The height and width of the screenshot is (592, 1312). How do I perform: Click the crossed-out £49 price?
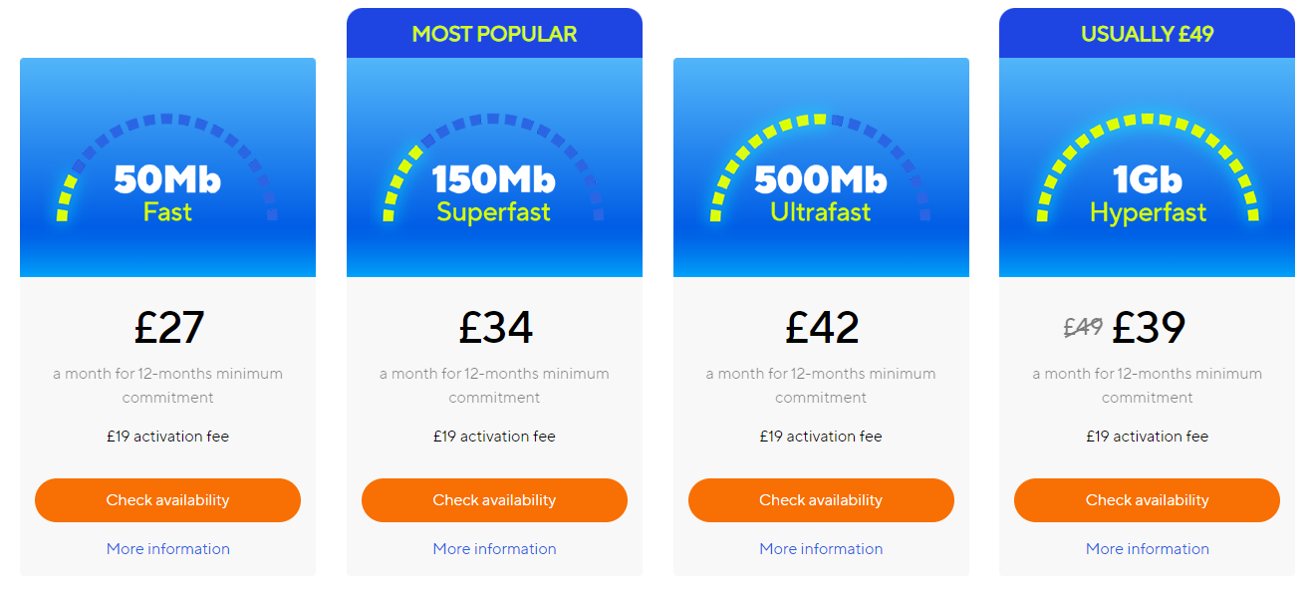(1083, 327)
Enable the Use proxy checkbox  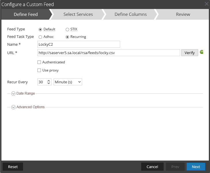(x=39, y=70)
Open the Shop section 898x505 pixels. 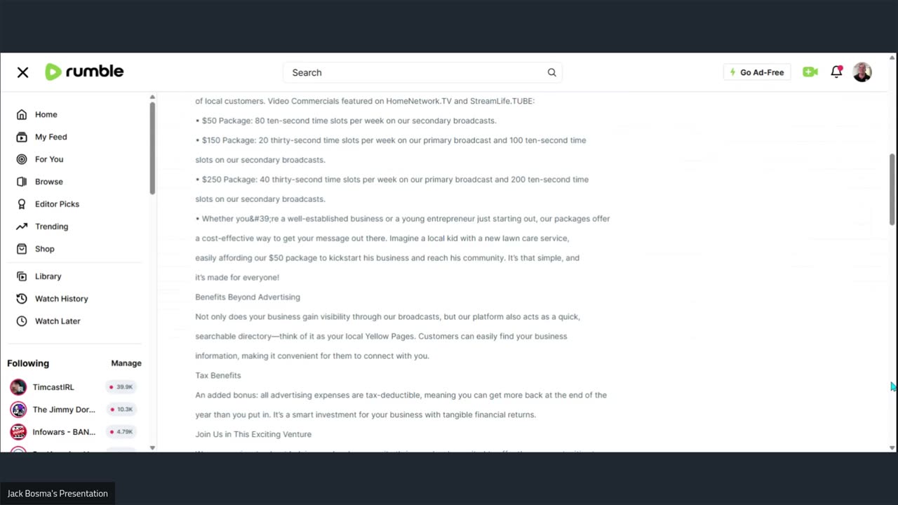point(44,249)

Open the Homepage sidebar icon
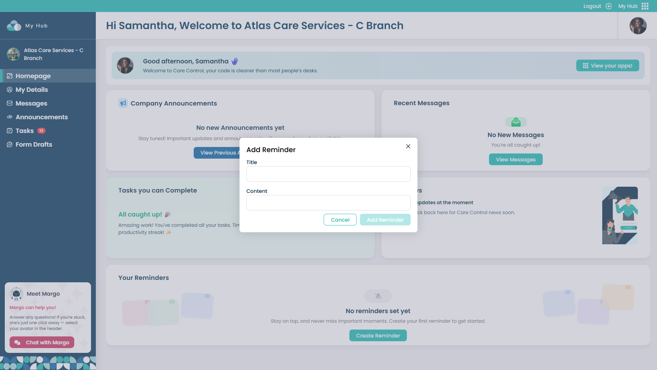10,76
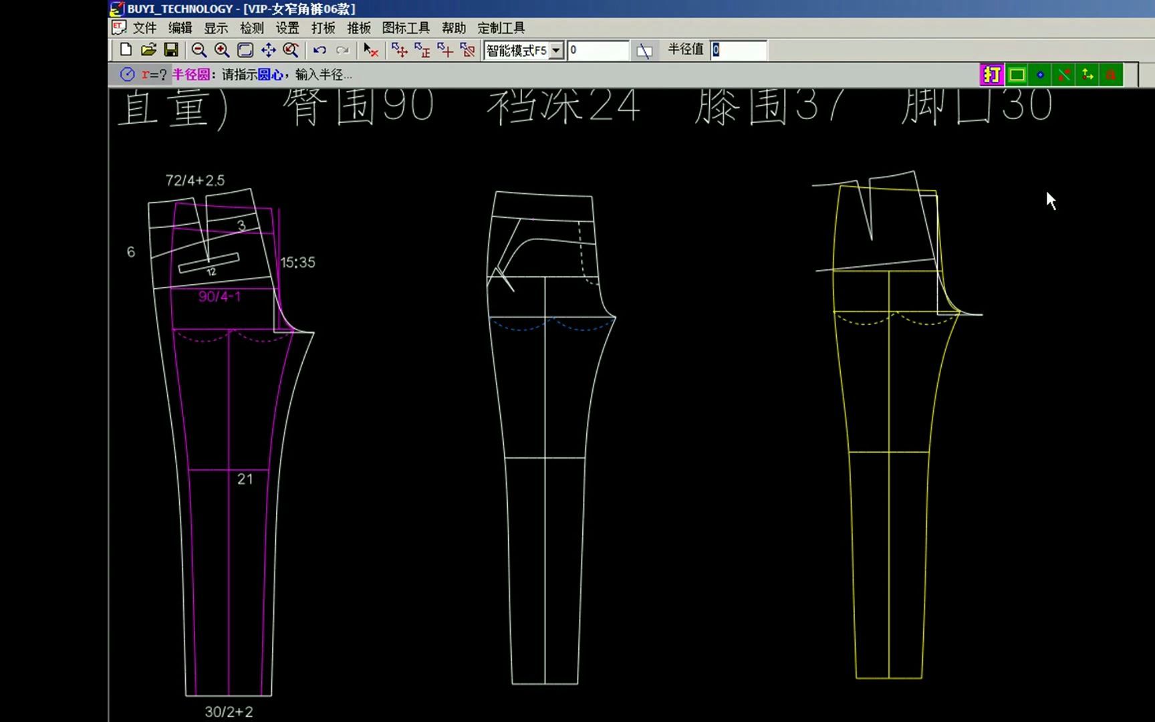
Task: Select the Zoom In magnifier tool
Action: 221,50
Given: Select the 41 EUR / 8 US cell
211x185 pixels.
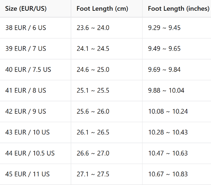Looking at the screenshot, I should coord(25,91).
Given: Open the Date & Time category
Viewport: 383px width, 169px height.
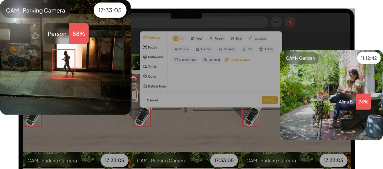Looking at the screenshot, I should (x=155, y=86).
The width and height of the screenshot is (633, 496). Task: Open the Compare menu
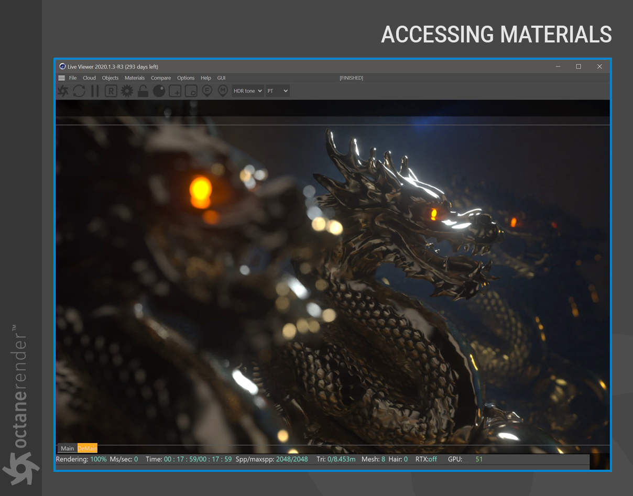click(x=161, y=78)
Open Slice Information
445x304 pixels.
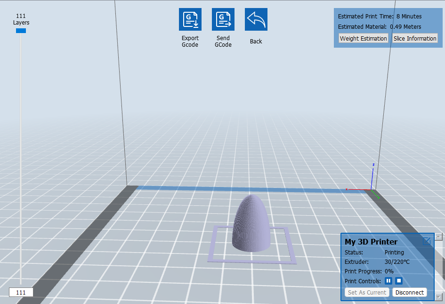[415, 38]
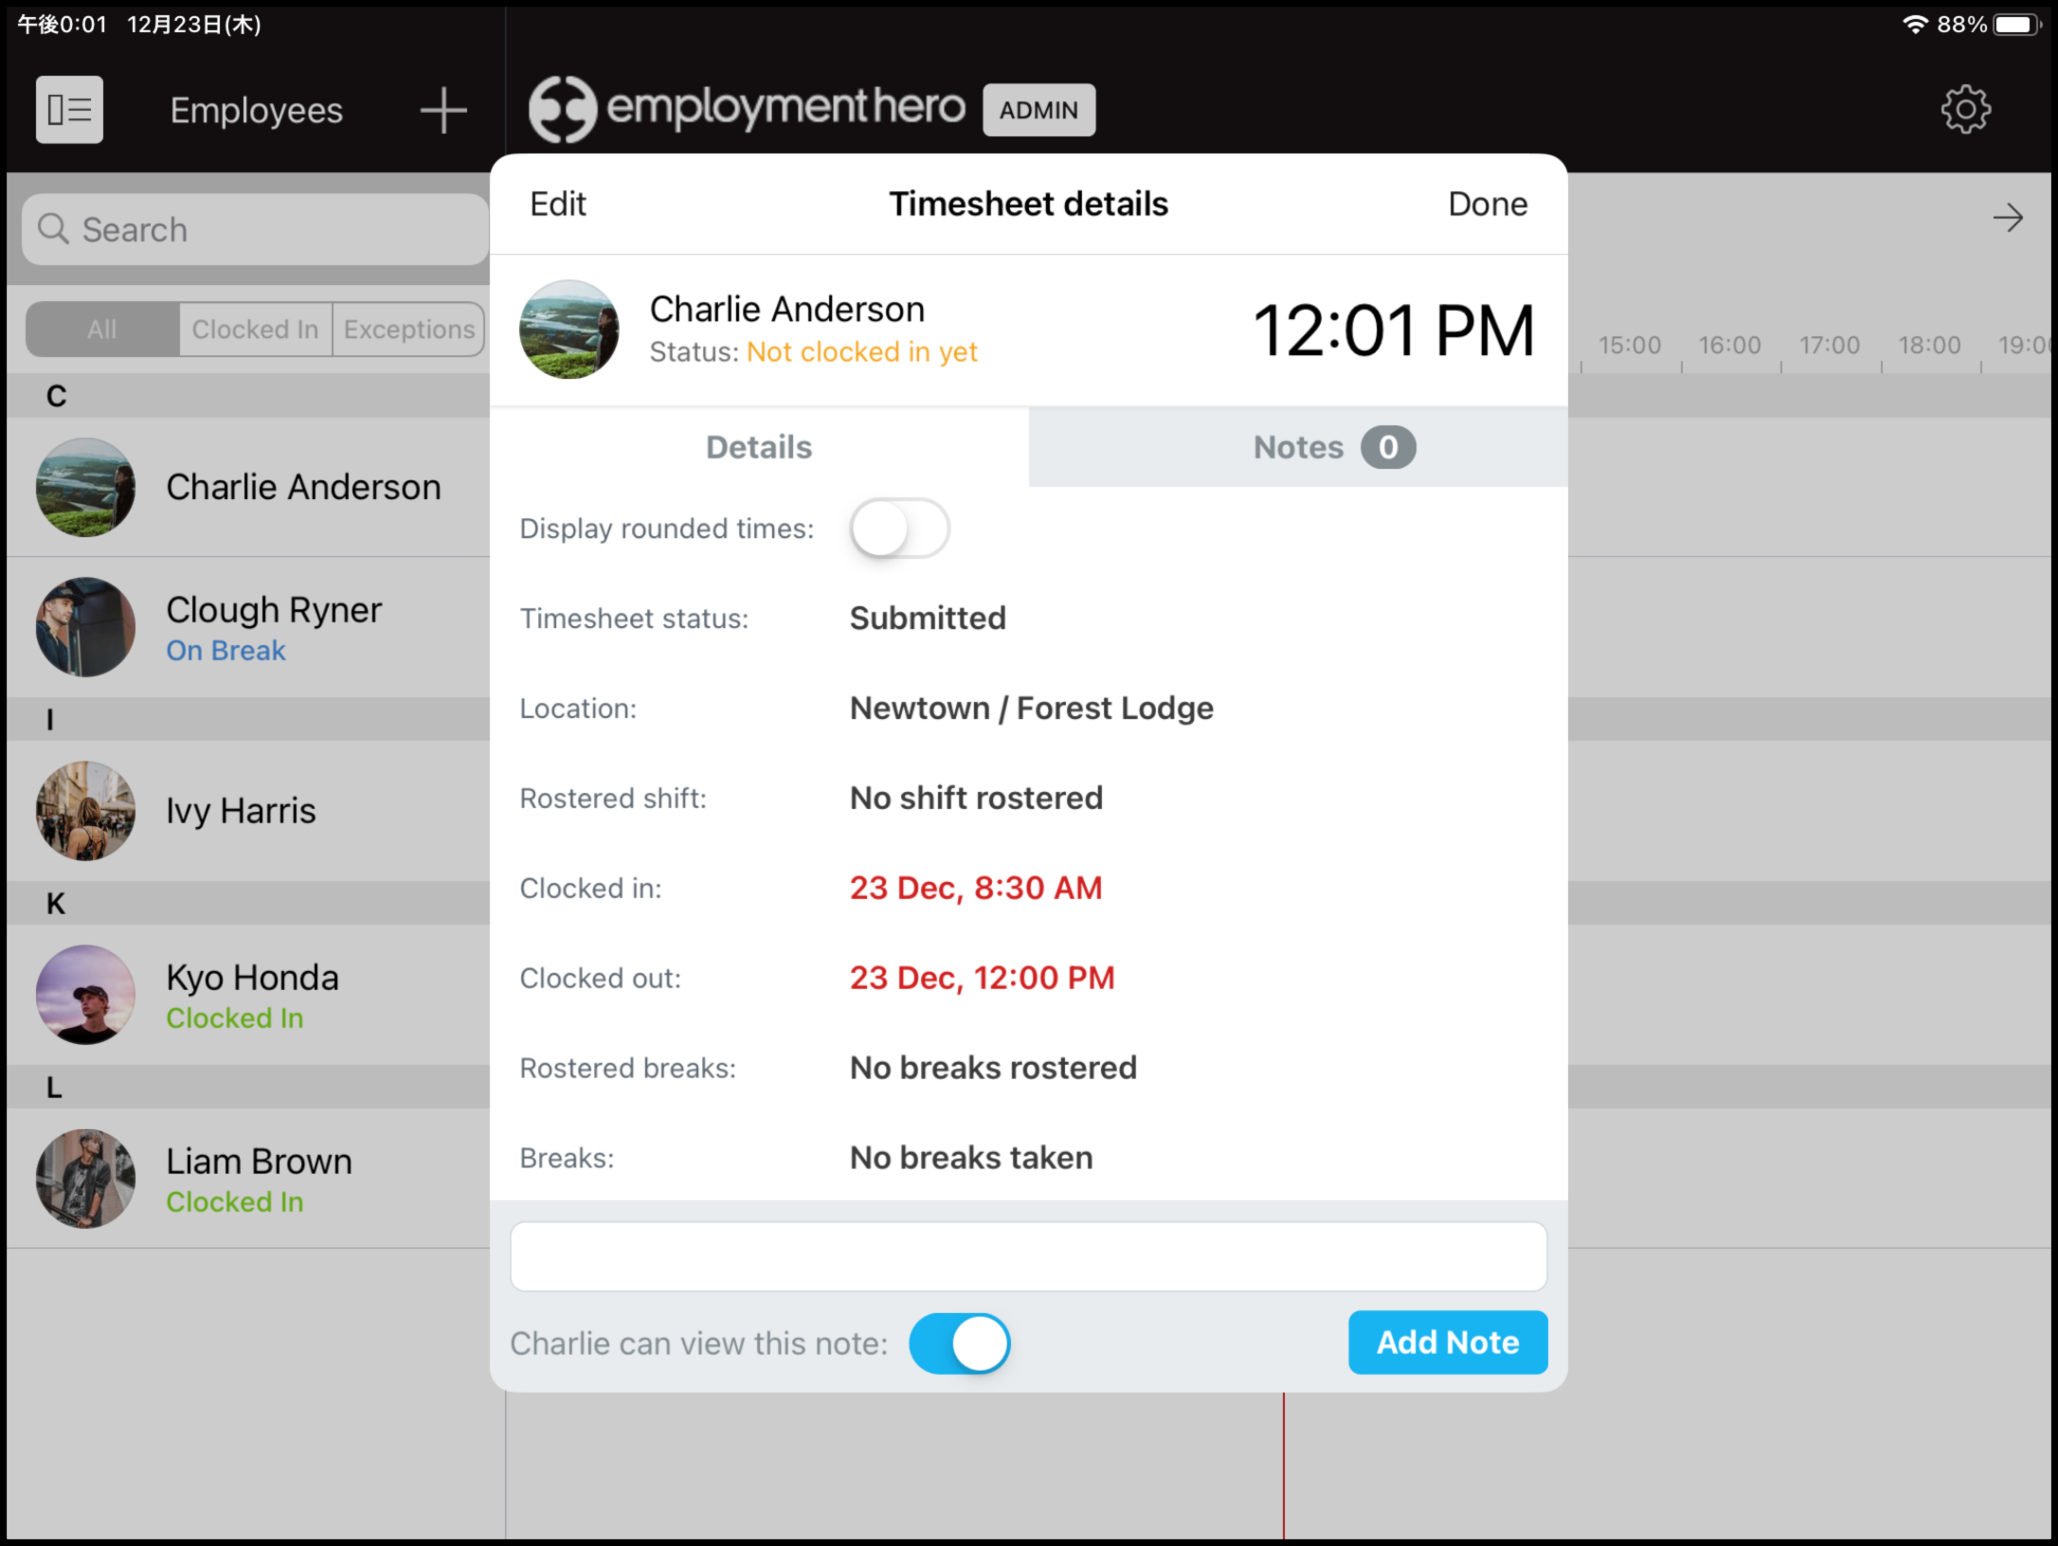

SHORT TASK:
Edit the items from the line containing "Open the Homepage sidebar icon" through the last item, swapping "Open" for "Select" and leaving everything else as it is. Omit the pictures from your output.

SOLUTION TO THE EXERCISE:
Select the Homepage sidebar icon
10,76
Task: Select the Zoom In magnifier tool
Action: 221,50
Given: Select the 41 EUR / 8 US cell
211x185 pixels.
Looking at the screenshot, I should coord(25,91).
Given: Select the Date & Time category
Viewport: 383px width, 169px height.
Looking at the screenshot, I should (x=155, y=86).
The width and height of the screenshot is (633, 496). Task: Select the Compare menu
click(x=161, y=78)
Select Slice Information
445x304 pixels.
[415, 38]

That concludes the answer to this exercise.